- ASSIGNMENT -
The data must be transcribed exactly, with no line missing.

- - -

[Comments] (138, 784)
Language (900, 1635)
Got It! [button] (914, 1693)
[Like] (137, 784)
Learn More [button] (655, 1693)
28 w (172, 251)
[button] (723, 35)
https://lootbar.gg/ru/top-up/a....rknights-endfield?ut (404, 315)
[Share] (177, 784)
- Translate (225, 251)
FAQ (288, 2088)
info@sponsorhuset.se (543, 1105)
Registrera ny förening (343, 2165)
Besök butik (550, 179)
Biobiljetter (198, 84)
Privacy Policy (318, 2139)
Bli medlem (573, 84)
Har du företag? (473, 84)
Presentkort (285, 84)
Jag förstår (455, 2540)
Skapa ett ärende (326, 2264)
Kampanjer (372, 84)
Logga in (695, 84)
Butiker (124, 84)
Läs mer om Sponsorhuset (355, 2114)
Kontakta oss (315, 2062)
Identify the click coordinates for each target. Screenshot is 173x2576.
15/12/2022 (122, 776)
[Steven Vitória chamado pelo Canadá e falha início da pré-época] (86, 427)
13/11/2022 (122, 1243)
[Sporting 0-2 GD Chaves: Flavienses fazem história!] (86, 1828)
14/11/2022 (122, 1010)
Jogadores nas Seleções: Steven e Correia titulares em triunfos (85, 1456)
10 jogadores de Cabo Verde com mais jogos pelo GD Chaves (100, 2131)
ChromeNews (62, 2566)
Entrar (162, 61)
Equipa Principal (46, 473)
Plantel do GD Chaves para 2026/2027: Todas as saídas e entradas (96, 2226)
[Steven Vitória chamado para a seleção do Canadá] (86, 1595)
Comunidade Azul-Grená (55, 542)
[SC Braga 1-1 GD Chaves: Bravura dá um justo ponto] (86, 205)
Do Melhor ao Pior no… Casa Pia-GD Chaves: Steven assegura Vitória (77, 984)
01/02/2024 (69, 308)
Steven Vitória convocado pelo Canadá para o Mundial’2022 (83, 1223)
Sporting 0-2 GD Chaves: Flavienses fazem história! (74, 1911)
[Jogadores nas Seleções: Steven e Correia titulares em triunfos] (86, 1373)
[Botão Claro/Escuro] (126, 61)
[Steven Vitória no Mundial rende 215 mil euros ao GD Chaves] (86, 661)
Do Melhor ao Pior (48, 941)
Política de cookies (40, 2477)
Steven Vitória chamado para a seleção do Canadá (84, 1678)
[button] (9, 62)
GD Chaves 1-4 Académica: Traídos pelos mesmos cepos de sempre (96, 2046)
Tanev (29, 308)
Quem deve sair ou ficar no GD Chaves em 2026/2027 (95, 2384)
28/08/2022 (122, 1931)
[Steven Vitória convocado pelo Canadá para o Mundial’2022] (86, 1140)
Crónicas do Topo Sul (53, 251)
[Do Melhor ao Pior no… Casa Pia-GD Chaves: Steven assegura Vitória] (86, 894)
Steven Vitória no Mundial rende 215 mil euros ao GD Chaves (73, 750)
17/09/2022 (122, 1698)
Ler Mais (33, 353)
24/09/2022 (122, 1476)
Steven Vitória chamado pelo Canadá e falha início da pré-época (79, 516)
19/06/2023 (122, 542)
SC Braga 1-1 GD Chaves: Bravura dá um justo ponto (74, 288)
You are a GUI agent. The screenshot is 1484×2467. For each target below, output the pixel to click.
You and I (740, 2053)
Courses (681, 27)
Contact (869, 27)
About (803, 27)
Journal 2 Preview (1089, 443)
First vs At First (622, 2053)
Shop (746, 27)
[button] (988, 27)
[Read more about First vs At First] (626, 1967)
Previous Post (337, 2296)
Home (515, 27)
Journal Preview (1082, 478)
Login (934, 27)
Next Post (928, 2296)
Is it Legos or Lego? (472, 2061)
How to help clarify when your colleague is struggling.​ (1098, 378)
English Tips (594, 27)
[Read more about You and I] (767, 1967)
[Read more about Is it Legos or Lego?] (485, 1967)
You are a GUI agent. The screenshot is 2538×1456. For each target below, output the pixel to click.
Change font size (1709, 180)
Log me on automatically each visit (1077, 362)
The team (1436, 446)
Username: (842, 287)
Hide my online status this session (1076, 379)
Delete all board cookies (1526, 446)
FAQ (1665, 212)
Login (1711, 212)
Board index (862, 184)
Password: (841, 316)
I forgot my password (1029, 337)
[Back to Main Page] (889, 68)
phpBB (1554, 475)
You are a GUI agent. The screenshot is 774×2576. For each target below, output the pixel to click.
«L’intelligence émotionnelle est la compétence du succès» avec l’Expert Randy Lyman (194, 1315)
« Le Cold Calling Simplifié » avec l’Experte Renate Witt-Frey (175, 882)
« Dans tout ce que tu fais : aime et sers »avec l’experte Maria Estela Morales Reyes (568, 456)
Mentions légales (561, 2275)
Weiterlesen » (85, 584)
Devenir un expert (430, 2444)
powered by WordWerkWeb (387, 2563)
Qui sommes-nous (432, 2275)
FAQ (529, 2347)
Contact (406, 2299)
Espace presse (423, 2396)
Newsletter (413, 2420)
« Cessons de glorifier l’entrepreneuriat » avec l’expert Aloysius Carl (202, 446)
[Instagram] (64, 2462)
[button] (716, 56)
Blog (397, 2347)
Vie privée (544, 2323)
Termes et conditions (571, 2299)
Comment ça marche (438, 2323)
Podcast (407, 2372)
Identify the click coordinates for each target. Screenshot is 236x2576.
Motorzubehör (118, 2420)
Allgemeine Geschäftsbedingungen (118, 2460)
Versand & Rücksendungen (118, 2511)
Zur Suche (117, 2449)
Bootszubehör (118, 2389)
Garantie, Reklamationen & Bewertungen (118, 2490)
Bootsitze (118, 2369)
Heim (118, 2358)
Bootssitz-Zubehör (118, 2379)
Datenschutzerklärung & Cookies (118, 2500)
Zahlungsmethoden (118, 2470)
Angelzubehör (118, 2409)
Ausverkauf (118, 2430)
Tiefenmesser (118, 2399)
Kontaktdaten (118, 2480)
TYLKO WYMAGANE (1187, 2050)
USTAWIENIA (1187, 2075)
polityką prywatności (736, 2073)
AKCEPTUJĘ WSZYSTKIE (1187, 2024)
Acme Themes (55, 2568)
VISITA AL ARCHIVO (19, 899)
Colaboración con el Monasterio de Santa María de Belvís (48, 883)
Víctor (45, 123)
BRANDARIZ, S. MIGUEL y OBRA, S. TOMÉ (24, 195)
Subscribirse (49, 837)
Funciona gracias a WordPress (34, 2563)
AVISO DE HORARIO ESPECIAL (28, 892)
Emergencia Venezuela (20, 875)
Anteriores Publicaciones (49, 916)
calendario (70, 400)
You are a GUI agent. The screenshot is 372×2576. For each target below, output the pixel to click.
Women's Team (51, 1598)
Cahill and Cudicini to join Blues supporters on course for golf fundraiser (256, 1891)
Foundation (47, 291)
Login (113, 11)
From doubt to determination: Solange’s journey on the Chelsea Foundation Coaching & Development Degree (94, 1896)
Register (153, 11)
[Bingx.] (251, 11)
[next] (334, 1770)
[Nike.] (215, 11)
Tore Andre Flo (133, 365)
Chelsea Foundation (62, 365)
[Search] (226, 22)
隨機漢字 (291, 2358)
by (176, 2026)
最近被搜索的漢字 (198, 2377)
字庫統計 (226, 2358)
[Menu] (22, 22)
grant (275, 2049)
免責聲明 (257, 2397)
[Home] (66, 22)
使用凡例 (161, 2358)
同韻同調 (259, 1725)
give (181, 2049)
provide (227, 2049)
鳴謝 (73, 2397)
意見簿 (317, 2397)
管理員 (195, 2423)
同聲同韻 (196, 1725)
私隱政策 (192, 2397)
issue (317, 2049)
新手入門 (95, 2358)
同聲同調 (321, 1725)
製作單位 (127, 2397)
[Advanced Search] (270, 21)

- - -

- WRITTEN REPLY -
[Comments] (138, 784)
Language (900, 1635)
Got It! [button] (914, 1693)
[Like] (137, 784)
Learn More [button] (655, 1693)
28 w (172, 251)
[button] (723, 35)
https://lootbar.gg/ru/top-up/a....rknights-endfield?ut (404, 315)
[Share] (177, 784)
- Translate (225, 251)
FAQ (288, 2088)
info@sponsorhuset.se (543, 1105)
Registrera ny förening (343, 2165)
Besök butik (550, 179)
Biobiljetter (198, 84)
Privacy Policy (318, 2139)
Bli medlem (573, 84)
Har du företag? (473, 84)
Presentkort (285, 84)
Jag förstår (455, 2540)
Skapa ett ärende (326, 2264)
Kampanjer (372, 84)
Logga in (695, 84)
Butiker (124, 84)
Läs mer om Sponsorhuset (355, 2114)
Kontakta oss (315, 2062)
Identify the click coordinates for each target. Screenshot is 173x2576.
15/12/2022 (122, 776)
[Steven Vitória chamado pelo Canadá e falha início da pré-época] (86, 427)
13/11/2022 (122, 1243)
[Sporting 0-2 GD Chaves: Flavienses fazem história!] (86, 1828)
14/11/2022 (122, 1010)
Jogadores nas Seleções: Steven e Correia titulares em triunfos (85, 1456)
10 jogadores de Cabo Verde com mais jogos pelo GD Chaves (100, 2131)
ChromeNews (62, 2566)
Entrar (162, 61)
Equipa Principal (46, 473)
Plantel do GD Chaves para 2026/2027: Todas as saídas e entradas (96, 2226)
[Steven Vitória chamado para a seleção do Canadá] (86, 1595)
Comunidade Azul-Grená (55, 542)
[SC Braga 1-1 GD Chaves: Bravura dá um justo ponto] (86, 205)
Do Melhor ao Pior no… Casa Pia-GD Chaves: Steven assegura Vitória (77, 984)
01/02/2024 (69, 308)
Steven Vitória convocado pelo Canadá para o Mundial’2022 (83, 1223)
Sporting 0-2 GD Chaves: Flavienses fazem história! (74, 1911)
[Jogadores nas Seleções: Steven e Correia titulares em triunfos] (86, 1373)
[Botão Claro/Escuro] (126, 61)
[Steven Vitória no Mundial rende 215 mil euros ao GD Chaves] (86, 661)
Do Melhor ao Pior (48, 941)
Política de cookies (40, 2477)
Steven Vitória chamado para a seleção do Canadá (84, 1678)
[button] (9, 62)
GD Chaves 1-4 Académica: Traídos pelos mesmos cepos de sempre (96, 2046)
Tanev (29, 308)
Quem deve sair ou ficar no GD Chaves em 2026/2027 (95, 2384)
28/08/2022 (122, 1931)
[Steven Vitória convocado pelo Canadá para o Mundial’2022] (86, 1140)
Crónicas do Topo Sul (53, 251)
[Do Melhor ao Pior no… Casa Pia-GD Chaves: Steven assegura Vitória] (86, 894)
Steven Vitória no Mundial rende 215 mil euros ao GD Chaves (73, 750)
17/09/2022 (122, 1698)
Ler Mais (33, 353)
24/09/2022 (122, 1476)
Steven Vitória chamado pelo Canadá e falha início da pré-época (79, 516)
19/06/2023 (122, 542)
SC Braga 1-1 GD Chaves: Bravura dá um justo ponto (74, 288)
You are a GUI agent. The screenshot is 1484×2467. For each target below, output the pixel to click.
You and I (740, 2053)
Courses (681, 27)
Contact (869, 27)
About (803, 27)
Journal 2 Preview (1089, 443)
First vs At First (622, 2053)
Shop (746, 27)
[button] (988, 27)
[Read more about First vs At First] (626, 1967)
Previous Post (337, 2296)
Home (515, 27)
Journal Preview (1082, 478)
Login (934, 27)
Next Post (928, 2296)
Is it Legos or Lego? (472, 2061)
How to help clarify when your colleague is struggling.​ (1098, 378)
English Tips (594, 27)
[Read more about You and I] (767, 1967)
[Read more about Is it Legos or Lego?] (485, 1967)
You are a GUI agent. The screenshot is 2538×1456. For each target below, output the pixel to click.
Change font size (1709, 180)
Log me on automatically each visit (1077, 362)
The team (1436, 446)
Username: (842, 287)
Hide my online status this session (1076, 379)
Delete all board cookies (1526, 446)
FAQ (1665, 212)
Login (1711, 212)
Board index (862, 184)
Password: (841, 316)
I forgot my password (1029, 337)
[Back to Main Page] (889, 68)
phpBB (1554, 475)
You are a GUI agent. The screenshot is 774×2576. For each target below, output the pixel to click.
«L’intelligence émotionnelle est la compétence du succès» avec l’Expert Randy Lyman (194, 1315)
« Le Cold Calling Simplifié » avec l’Experte Renate Witt-Frey (175, 882)
« Dans tout ce que tu fais : aime et sers »avec l’experte Maria Estela Morales Reyes (568, 456)
Mentions légales (561, 2275)
Weiterlesen » (85, 584)
Devenir un expert (430, 2444)
powered by WordWerkWeb (387, 2563)
Qui sommes-nous (432, 2275)
FAQ (529, 2347)
Contact (406, 2299)
Espace presse (423, 2396)
Newsletter (413, 2420)
« Cessons de glorifier l’entrepreneuriat » avec l’expert Aloysius Carl (202, 446)
[Instagram] (64, 2462)
[button] (716, 56)
Blog (397, 2347)
Vie privée (544, 2323)
Termes et conditions (571, 2299)
Comment ça marche (438, 2323)
Podcast (407, 2372)
Identify the click coordinates for each target. Screenshot is 236x2576.
Motorzubehör (118, 2420)
Allgemeine Geschäftsbedingungen (118, 2460)
Versand & Rücksendungen (118, 2511)
Zur Suche (117, 2449)
Bootszubehör (118, 2389)
Garantie, Reklamationen & Bewertungen (118, 2490)
Bootsitze (118, 2369)
Heim (118, 2358)
Bootssitz-Zubehör (118, 2379)
Datenschutzerklärung & Cookies (118, 2500)
Zahlungsmethoden (118, 2470)
Angelzubehör (118, 2409)
Ausverkauf (118, 2430)
Tiefenmesser (118, 2399)
Kontaktdaten (118, 2480)
TYLKO WYMAGANE (1187, 2050)
USTAWIENIA (1187, 2075)
polityką prywatności (736, 2073)
AKCEPTUJĘ WSZYSTKIE (1187, 2024)
Acme Themes (55, 2568)
VISITA AL ARCHIVO (19, 899)
Colaboración con el Monasterio de Santa María de Belvís (48, 883)
Víctor (45, 123)
BRANDARIZ, S. MIGUEL y OBRA, S. TOMÉ (24, 195)
Subscribirse (49, 837)
Funciona gracias a WordPress (34, 2563)
AVISO DE HORARIO ESPECIAL (28, 892)
Emergencia Venezuela (20, 875)
Anteriores Publicaciones (49, 916)
calendario (70, 400)
You are a GUI agent. The screenshot is 372×2576. For each target below, output the pixel to click.
Women's Team (51, 1598)
Cahill and Cudicini to join Blues supporters on course for golf fundraiser (256, 1891)
Foundation (47, 291)
Login (113, 11)
From doubt to determination: Solange’s journey on the Chelsea Foundation Coaching & Development Degree (94, 1896)
Register (153, 11)
[Bingx.] (251, 11)
[next] (334, 1770)
[Nike.] (215, 11)
Tore Andre Flo (133, 365)
Chelsea Foundation (62, 365)
[Search] (226, 22)
隨機漢字 (291, 2358)
by (176, 2026)
最近被搜索的漢字 (198, 2377)
字庫統計 (226, 2358)
[Menu] (22, 22)
grant (275, 2049)
免責聲明 (257, 2397)
[Home] (66, 22)
使用凡例 (161, 2358)
同韻同調 (259, 1725)
give (181, 2049)
provide (227, 2049)
鳴謝 (73, 2397)
意見簿 (317, 2397)
管理員 (195, 2423)
同聲同韻 (196, 1725)
私隱政策 (192, 2397)
issue (317, 2049)
新手入門 (95, 2358)
同聲同調 (321, 1725)
製作單位 (127, 2397)
[Advanced Search] (270, 21)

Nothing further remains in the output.